OpenSSL Security Advisory
A very scary OpenSSL flaw went public last week: http://www.openssl.org/news/secadv_20071012.txt
On the surface this looks like a horrible flaw, which it is. The redeeming factor is that very little uses DTLS in OpenSSL. After an audit of Red Hat Enterprise Linux, we determined that nothing is shipped that actually uses DTLS.
Air Force to get ‘cyber sidearms’ http://www.fcw.com/online/news/150483-1.html
This is a rather odd idea the US Air Force seems to be planning to use. It seems the idea is that if a user thinks their computer has been compromised, they can somehow alert someone who can verify this. I'm going to guess this isn't going to work. It can probably be suggested that most of the machines in the 50 million computers that are part of the Storm Botnet do not have users that know they're a part of the network. No doubt some portion of Air Force personnel will be able to tell if their computer is hacked, but most probably can't.
I'm a rather big fan of carving pumpkins. I'm not entirely sure why this is, maybe it's because I get to roast the seeds afterwards. A few years ago I tried to find a Tux pumpkin stencil and came up dry, so I made my own. This year after many many hours of Gimping around (har har har), I have a THREE color stencil. Orange, lit up candle color, and sort of transparent orange. I created my artists rendition below. As you can see, I'm not a very good artist. The idea here is that the parts that look sort of like a cross between yellow and orange, are where one would just carve away some of the pumpkin, rather than cut it out completely. You end up with something a bit like this picture of a Gollum pumpkin I found (Note it is a three color carving)
My original stencil, along with the new one can both be found here:
When I finally get around to carving this in a pumpkin I shall post a picture of the finished product.

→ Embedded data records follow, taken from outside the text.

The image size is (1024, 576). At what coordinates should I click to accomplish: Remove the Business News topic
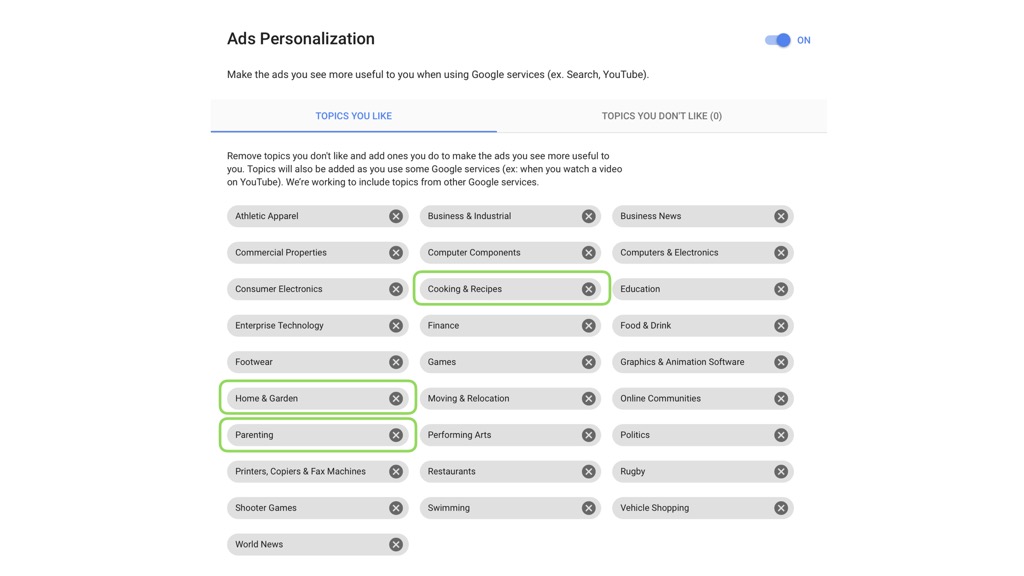click(x=781, y=216)
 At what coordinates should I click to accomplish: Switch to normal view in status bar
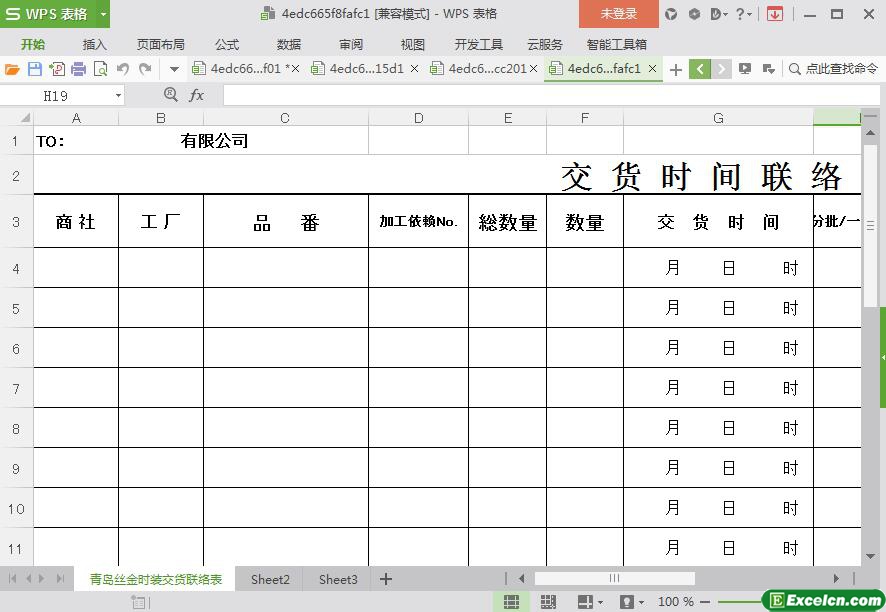pos(511,601)
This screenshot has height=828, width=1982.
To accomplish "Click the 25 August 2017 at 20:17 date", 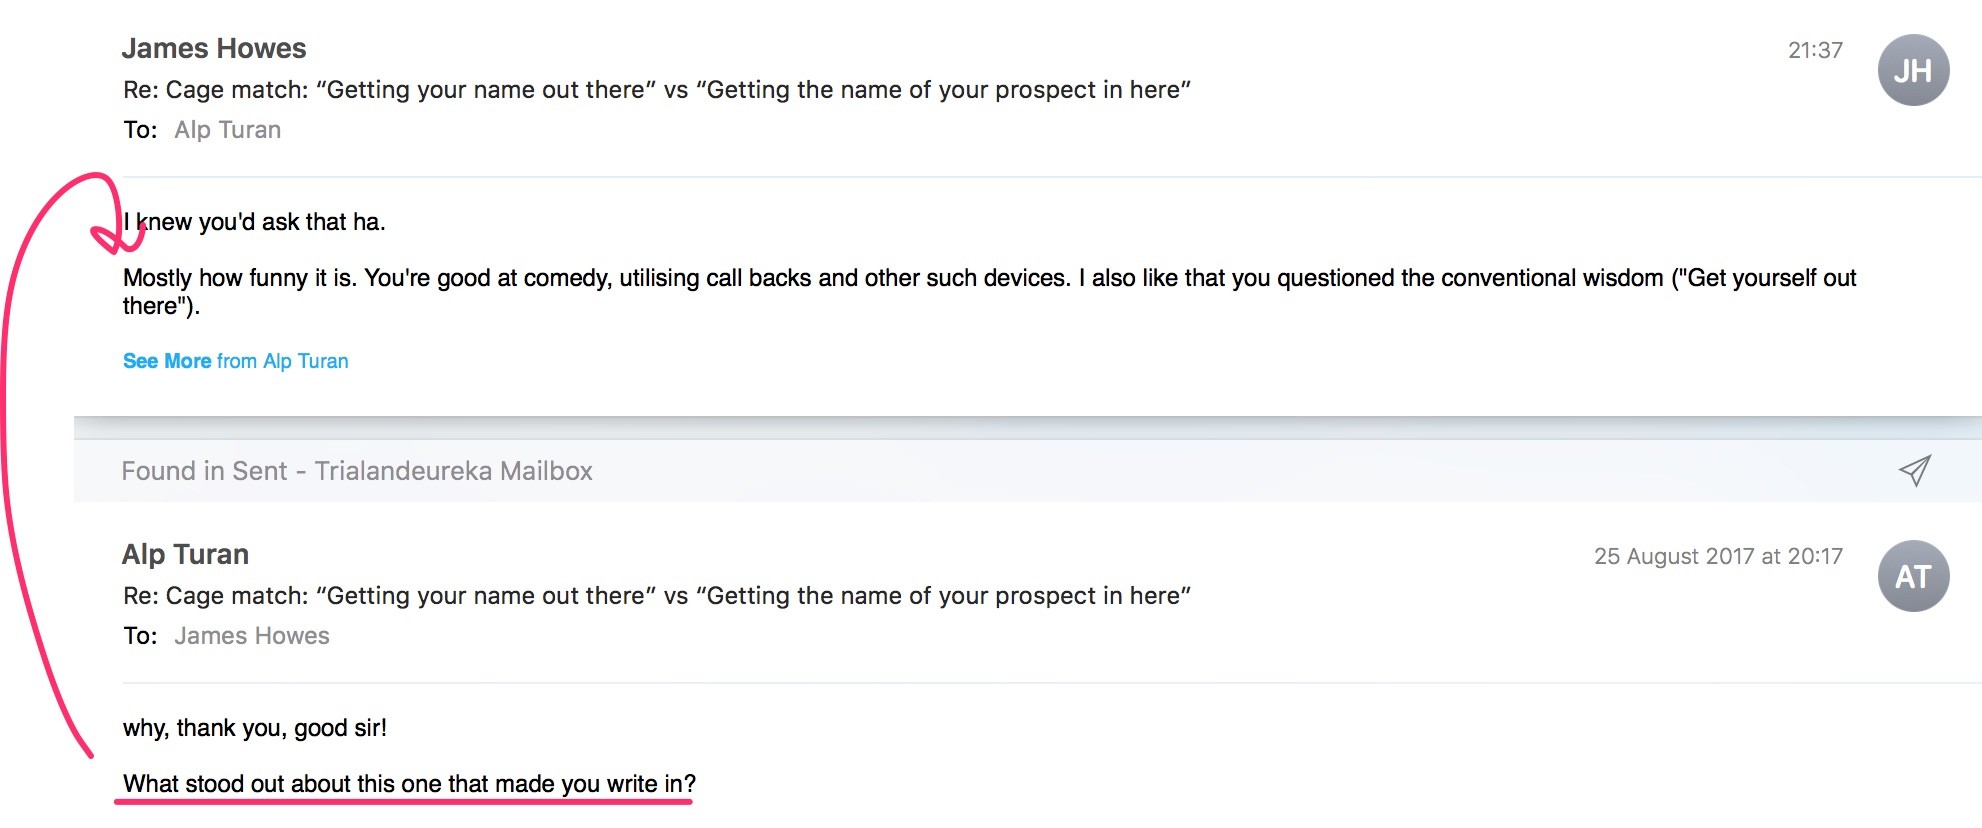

I figured since I finished with my stencil early (I planned ahead due to how little art skill I have), there's no sense in not sharing this.
VM-Based Rootkits Proved Easily Detectable
Some time ago it a number of researchers claimed that it would be possible for a virtual machine based rootkit to evade security software. It seems that's not quite the case.

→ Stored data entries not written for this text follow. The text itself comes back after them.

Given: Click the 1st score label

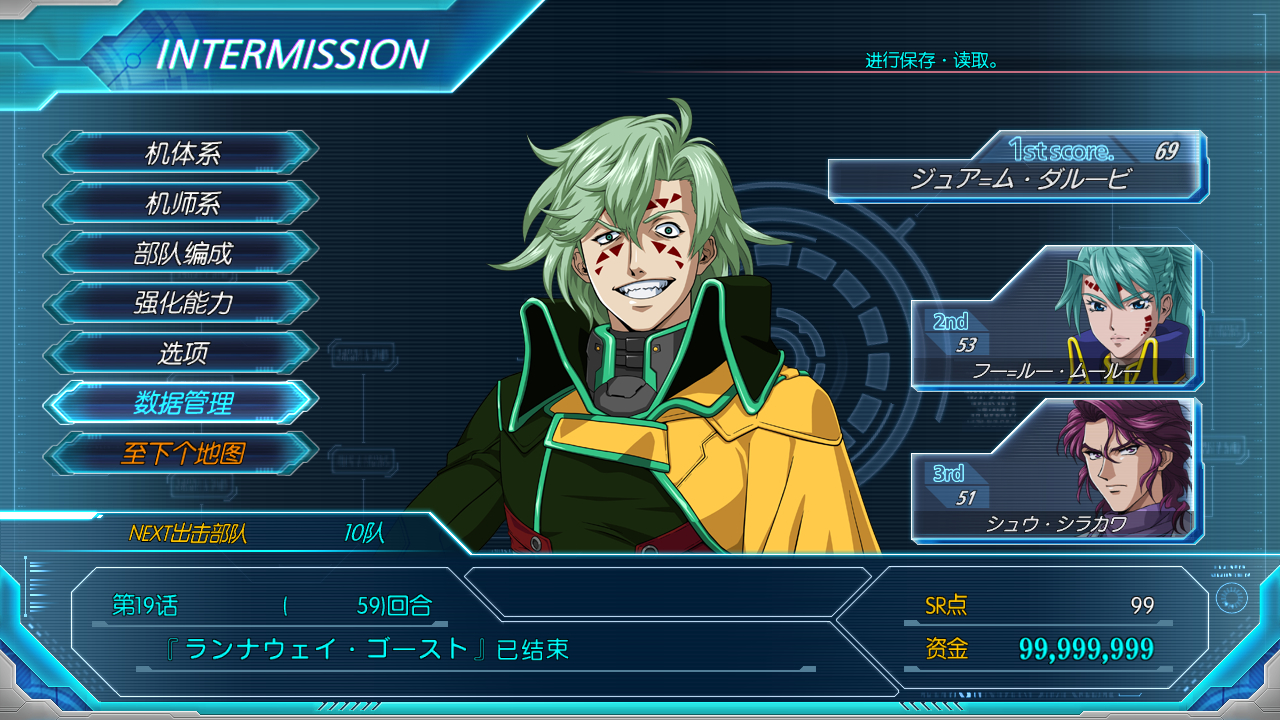Looking at the screenshot, I should 1060,151.
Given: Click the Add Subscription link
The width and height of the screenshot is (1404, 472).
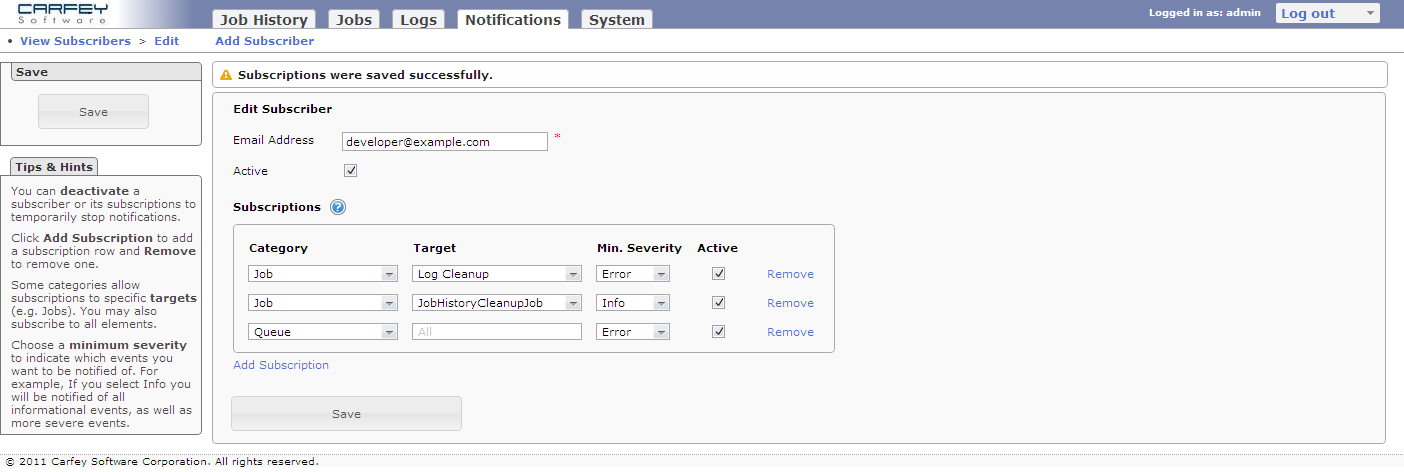Looking at the screenshot, I should tap(281, 366).
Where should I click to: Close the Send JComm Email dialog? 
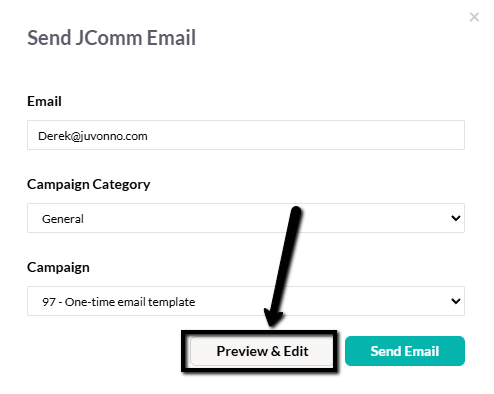pos(474,17)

"you security people are insane."
Linus makes some interesting points about various security systems in the Linux kernel. While his colorful comments are humorous, this makes a rather powerful statement. Linus says:
Schedulers can be objectively tested. There's this thing called
"performance", that can generally be quantified on a load basis.
Yes, you can have crazy ideas in both schedulers and security. Yes, you
can simplify both for a particular load. Yes, you can make mistakes in
both. But the discussion on security seems to never get down to real
So the difference between them is simple: one is "hard science". The other
one is "people wanking around with their opinions".
This is a big problem. Security is hard to understand, so you end up with two different types of people causing trouble. There are people who don't really understand what they're doing. These are the people that say incorrect things and just make up what they don't know. There are also the people who will blatantly lie to further their own agenda. The hope is that the right solution will eventually win out, but that's not always the case.